Es zeichnet sich ab, „dass selbst bei einer Luftfeuchtigkeit von bis zu 80 Prozent die Tragfähigkeit ausreichend ist“, erklärt der Bauingenieur. Das Tragverhalten von Lehmmauerwerk ist mit konventionellem Mauerwerk vergleichbar – teilweise sogar besser. Darüber hinaus spielen Aspekte wie Wärme-, Brand- und Schallschutz eine große Rolle bei den Versuchen der BAM.
Lehm – ein Baustoff mit ökologischem Potenzial
Philipp Wiehle sieht für Lehmbausteine eine große Zukunft: 75 Prozent der Wohnungsbauten in Deutschland entstehen nach wie vor in Mauerwerkbauweise. Davon betrifft über die Hälfte den sogenannten geringgeschossigen Bereich – also zum Beispiel das „klassische“ Eigenheim. „Das ist genau der Markt, auf den wir abzielen“, betont Philipp Wiehle. Sobald das Lehmmauerwerk in die Anwendungsnorm aufgenommen sei, können Architektinnen und Architekten sicher sein, dass sie es mit einem technisch verlässlichen und ökologisch vorteilhaften Material zu tun haben.
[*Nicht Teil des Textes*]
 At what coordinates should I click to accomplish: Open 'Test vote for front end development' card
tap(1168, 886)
Lehmputze sind bereits in die Anwendungsnorm aufgenommen
Um die Vorteile von Lehm wissen die Wissenschaftlerinnen und Wissenschaftler aus Berlin-Lichterfelde schon seit mehreren Jahren. Denn die Erforschung von Lehm hat in der BAM nach eigenen Angaben Tradition: Sie hat bereits 2013 dazu geführt, dass in Deutschland Lehmputze in die allgemeine Anwendungsnorm aufgenommen wurden.
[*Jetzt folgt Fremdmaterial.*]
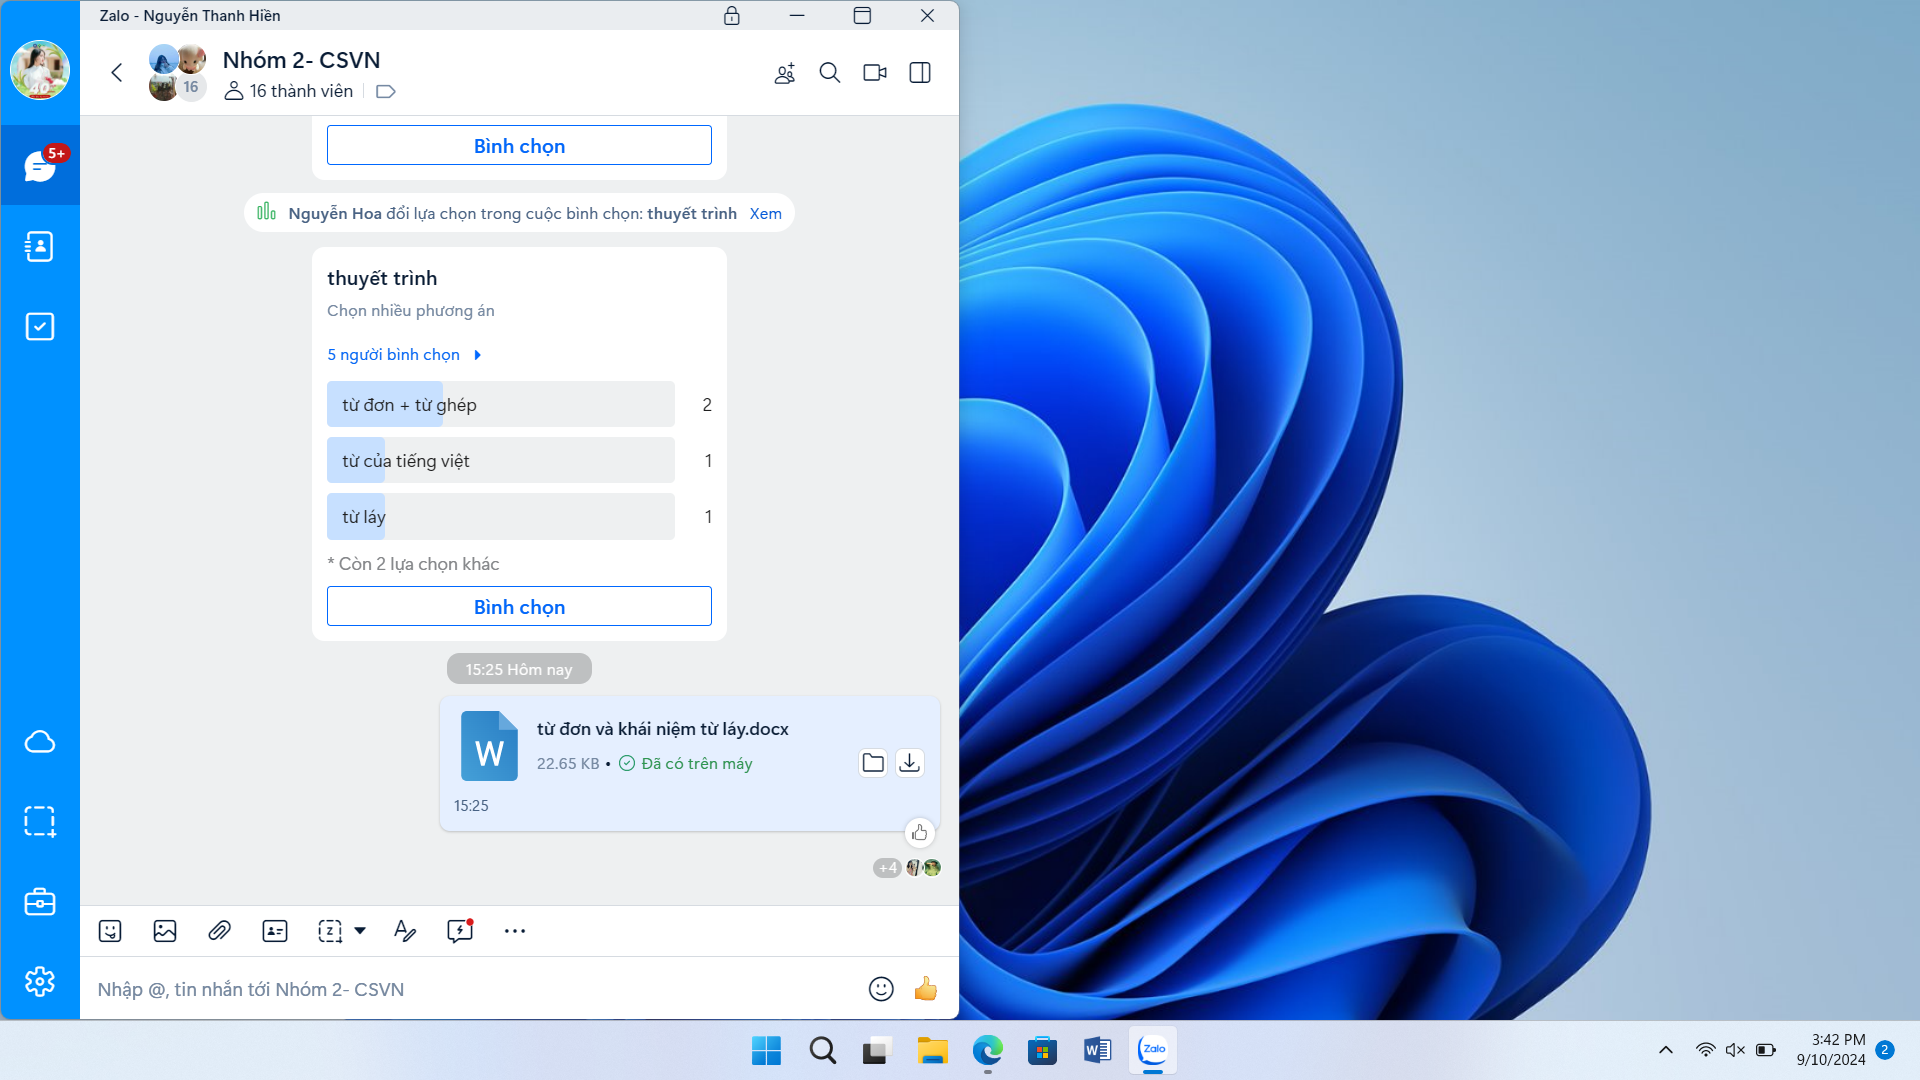Click the add member icon
The width and height of the screenshot is (1920, 1080).
(785, 73)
Zwar durfte das Material auch vorher verwendet werden. Im Zweifel aber blieben Haftungsfragen ungeklärt. Mit der Aufnahme in die Norm müssen Qualitätsansprüche rechtsverbindlich erfüllt werden. Und erst dadurch wurden Lehmputze im wichtigen öffentlichen Bausektor interessant.
„Das hat eine wahre Renaissance des Materials eingeleitet“, erklärt Wiehle. Derzeit können die produzierenden Unternehmen kaum die hohe Nachfrage decken, weil Lehm eine Kapazität zur Wasseraufnahme und Abgabe, die für eine angenehme Raumfeuchtigkeit sorgt. „Mit Lehm bekommt man eine bessere Klimatisierung als mit herkömmlichen Baustoffen“, so Wiehle.